# Ghost Shrimp?



## stephanier (Jul 15, 2012)

I have a 2.5 gallon tank with one betta and I am thinking about adding 1 or 2 ghost shrimp. I was just wondering what other's experiences have been with ghost shrimps and bettas as tankmates. I would like to have ghost shrimp for cleaning purposes, and also because I think they're kinda cool. Also, I'm not sure if I should add only one ghost shrimp or go for 2, based on the size of my tank, so any input there would also be appreciated.


----------



## copperarabian (Apr 27, 2011)

You could have 2 ghost shrimp(even 3). They have a very small bioload. Some bettas will kill them but not always, I've had great experiences with bettas and shrimp together.


----------



## EATree (Jul 21, 2012)

I've heard really great things about ghost shrimp so I got 4 for my 5 gal tank to go with my betta. I was worried about him eating or nipping on them so I got the biggest ones they had (1-1.5in). 

Sadly at least two are aggressive toward the betta and I watched them swim after the betta and use their pincers to nip his tail. So they are now in time out and will probably get another tank or something for their own. 

The other two are ok so far but I'll be watching them. They do do a great job of eating anything around the tank, but I haven't really seen a decrease in algae. 

They are really neat to watch though!


----------



## Made2party (Jul 20, 2012)

i would go with 2 ghost shrimp to a) be safe and b) in case your betta eats one but that is just me


----------



## Lost Eventide (Jun 30, 2012)

EATree said:


> I've heard really great things about ghost shrimp so I got 4 for my 5 gal tank to go with my betta. I was worried about him eating or nipping on them so I got the biggest ones they had (1-1.5in).
> 
> Sadly at least two are aggressive toward the betta and I watched them swim after the betta and use their pincers to nip his tail.

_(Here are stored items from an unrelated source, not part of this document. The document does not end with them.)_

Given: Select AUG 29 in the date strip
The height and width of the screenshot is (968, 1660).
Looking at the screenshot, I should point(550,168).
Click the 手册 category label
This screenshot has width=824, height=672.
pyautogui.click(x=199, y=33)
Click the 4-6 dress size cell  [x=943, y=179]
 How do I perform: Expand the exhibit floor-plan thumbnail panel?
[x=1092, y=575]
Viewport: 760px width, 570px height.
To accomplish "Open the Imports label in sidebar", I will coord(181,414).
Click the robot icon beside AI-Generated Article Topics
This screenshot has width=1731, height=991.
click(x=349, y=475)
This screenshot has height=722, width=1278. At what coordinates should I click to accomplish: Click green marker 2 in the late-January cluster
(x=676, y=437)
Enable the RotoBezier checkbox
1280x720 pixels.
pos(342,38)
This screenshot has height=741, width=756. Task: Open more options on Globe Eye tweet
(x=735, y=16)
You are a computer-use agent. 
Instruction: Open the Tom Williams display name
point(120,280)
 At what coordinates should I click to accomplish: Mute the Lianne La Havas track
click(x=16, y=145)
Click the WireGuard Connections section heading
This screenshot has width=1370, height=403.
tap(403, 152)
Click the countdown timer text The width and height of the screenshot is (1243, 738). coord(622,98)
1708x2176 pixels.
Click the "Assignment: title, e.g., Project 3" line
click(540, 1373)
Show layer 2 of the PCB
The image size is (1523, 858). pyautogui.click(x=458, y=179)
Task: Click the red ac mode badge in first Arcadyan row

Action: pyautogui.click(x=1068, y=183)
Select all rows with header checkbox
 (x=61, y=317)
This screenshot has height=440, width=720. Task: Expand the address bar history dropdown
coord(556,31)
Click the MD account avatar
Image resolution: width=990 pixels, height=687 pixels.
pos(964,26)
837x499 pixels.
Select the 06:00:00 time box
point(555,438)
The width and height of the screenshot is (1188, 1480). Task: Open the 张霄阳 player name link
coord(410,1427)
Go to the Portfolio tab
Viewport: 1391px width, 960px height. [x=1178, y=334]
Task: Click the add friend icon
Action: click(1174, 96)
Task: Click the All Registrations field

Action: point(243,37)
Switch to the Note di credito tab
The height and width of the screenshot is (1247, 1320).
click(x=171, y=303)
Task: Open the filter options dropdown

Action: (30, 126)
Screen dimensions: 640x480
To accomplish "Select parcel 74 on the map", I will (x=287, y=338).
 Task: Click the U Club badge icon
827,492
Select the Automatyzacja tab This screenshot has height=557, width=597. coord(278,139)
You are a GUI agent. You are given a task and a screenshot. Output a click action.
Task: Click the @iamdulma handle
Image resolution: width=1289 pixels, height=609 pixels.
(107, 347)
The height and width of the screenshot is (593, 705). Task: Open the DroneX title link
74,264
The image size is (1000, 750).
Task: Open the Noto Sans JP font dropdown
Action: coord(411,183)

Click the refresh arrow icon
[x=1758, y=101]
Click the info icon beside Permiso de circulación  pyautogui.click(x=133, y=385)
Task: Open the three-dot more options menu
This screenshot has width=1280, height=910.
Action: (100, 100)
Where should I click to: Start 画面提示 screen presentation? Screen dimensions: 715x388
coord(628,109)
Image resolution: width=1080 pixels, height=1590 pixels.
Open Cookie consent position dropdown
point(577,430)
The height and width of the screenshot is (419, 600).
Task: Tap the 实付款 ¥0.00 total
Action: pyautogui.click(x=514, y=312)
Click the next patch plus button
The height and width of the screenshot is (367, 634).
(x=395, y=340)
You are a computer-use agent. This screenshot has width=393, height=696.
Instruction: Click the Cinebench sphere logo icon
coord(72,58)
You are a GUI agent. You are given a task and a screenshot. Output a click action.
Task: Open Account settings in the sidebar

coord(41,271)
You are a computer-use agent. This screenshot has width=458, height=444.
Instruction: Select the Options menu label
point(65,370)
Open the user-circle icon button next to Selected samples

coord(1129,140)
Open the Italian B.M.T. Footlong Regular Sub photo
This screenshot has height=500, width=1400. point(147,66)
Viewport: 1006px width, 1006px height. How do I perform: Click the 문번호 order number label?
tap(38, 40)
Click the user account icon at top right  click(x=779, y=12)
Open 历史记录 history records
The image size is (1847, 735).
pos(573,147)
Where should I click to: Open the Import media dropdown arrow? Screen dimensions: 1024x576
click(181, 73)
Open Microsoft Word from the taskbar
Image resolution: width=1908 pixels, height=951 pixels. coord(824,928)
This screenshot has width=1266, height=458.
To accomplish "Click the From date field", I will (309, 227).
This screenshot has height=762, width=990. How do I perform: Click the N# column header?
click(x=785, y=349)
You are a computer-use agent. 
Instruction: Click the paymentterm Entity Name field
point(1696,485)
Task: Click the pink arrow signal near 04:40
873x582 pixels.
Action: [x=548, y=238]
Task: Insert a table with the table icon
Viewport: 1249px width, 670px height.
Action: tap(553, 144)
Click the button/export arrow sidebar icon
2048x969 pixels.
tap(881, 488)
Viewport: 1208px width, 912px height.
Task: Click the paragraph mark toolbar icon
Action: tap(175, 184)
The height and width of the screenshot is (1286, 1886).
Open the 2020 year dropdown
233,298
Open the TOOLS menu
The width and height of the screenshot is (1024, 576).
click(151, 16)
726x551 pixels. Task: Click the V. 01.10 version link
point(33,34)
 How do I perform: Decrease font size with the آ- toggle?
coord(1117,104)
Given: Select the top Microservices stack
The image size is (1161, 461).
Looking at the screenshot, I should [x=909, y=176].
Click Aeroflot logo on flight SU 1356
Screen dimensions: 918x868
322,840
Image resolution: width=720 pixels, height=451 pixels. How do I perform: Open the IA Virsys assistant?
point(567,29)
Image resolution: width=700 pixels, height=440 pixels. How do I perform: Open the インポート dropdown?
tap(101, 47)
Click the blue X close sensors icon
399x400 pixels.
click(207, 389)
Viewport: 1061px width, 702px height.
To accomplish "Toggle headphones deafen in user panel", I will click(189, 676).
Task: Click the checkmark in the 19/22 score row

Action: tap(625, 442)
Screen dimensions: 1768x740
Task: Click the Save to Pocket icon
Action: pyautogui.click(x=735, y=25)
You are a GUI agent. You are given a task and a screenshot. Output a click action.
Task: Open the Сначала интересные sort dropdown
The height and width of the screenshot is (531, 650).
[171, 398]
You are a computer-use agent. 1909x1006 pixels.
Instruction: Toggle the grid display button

So they are now in time out and will probably get another tank or something for their own.
> 
> ...


EATree, I was reading a couple of other posts concerning ghost shrimp, and from what I understand ghost shrimp are not supposed to be aggressive nor do they have pincers that could do much real damage? You may want to check that you actually have true ghost shrimp, because from what I understand if they are going after your betta they may be a different species that resembles them. I believe some other people have mentioned macrobrachium shrimp? Apparently they are sometimes mislabeled as ghost shrimp.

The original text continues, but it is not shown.